Mientras Namri lo observaba, Leto sondeó su mente en busca de un significado oculto. ¿Imitaciones de destiltrajes? Las utilizan en muchos planetas.

—Las frívolas costumbres de Kadrish son una vieja historia repetida muy a menudo. El animal sabio se confunde con su entorno.

Namri asintió lentamente. Luego dijo:

—El que te atrapó y te trajo hasta aquí vendrá dentro de muy poco. No intentes abandonar este lugar. Podría representar tu muerte. —Se levantó mientras hablaba, y penetró en el oscuro corredor.
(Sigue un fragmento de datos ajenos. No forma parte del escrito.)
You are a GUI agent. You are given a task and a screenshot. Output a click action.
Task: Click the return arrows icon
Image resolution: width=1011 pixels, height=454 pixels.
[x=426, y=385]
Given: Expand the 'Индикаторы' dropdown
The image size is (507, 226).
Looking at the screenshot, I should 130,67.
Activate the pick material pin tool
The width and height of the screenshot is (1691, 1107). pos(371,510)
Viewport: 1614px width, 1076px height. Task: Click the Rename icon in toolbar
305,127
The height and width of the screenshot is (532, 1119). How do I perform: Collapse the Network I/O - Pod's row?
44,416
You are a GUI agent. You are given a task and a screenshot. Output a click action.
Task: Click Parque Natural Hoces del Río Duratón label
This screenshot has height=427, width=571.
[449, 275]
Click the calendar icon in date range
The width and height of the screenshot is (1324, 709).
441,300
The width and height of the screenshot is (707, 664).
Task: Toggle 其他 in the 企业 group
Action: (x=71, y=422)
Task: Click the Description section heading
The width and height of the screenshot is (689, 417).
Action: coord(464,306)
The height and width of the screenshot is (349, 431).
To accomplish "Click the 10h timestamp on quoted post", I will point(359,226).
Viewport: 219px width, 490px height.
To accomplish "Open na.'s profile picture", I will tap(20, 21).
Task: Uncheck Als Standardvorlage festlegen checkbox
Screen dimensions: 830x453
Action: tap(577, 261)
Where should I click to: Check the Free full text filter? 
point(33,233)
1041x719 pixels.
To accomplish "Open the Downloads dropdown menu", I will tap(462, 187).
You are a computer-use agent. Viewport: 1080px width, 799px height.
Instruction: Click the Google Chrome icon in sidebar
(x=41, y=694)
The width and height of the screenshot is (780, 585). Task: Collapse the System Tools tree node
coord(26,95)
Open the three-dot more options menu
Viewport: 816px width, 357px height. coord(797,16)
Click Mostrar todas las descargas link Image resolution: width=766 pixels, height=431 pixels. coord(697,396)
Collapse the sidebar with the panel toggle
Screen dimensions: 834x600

Durante un largo tiempo después de que Namri se hubiera ido, Leto permaneció mirando al corredor. Podía oír sonidos allá afuera, las débiles voces de los hombres de guardia. La historia de Namri del espejismo-visión volvió a su mente. Luego pensó en la larga travesía del desierto hasta aquel lugar. Ya no importaba que aquel lugar fuera o no Jacurutu/Fondak. Namri no era un contrabandista. Era algo mucho más potente. Y el juego al que había jugado Namri olía a Dama Jessica; hedía a Bene Gesserit. Leto sintió un envolvente peligro aletear a su alrededor. Pero aquel oscuro corredor por donde había desaparecido Namri era la única salida de aquella estancia. Y allá afuera se abría un extraño sietch… y fuera de él, el desierto. La áspera severidad de aquel desierto, su ordenado caos con espejismos e interminables dunas, abrumó a Leto como parte integrante de aquella trampa en la que había caído. Podía cruzar de nuevo aquella arena, pero, ¿adónde lo conduciría aquella fuga? Su pensamiento era como agua estancada. Nunca conseguiría apagar su sed.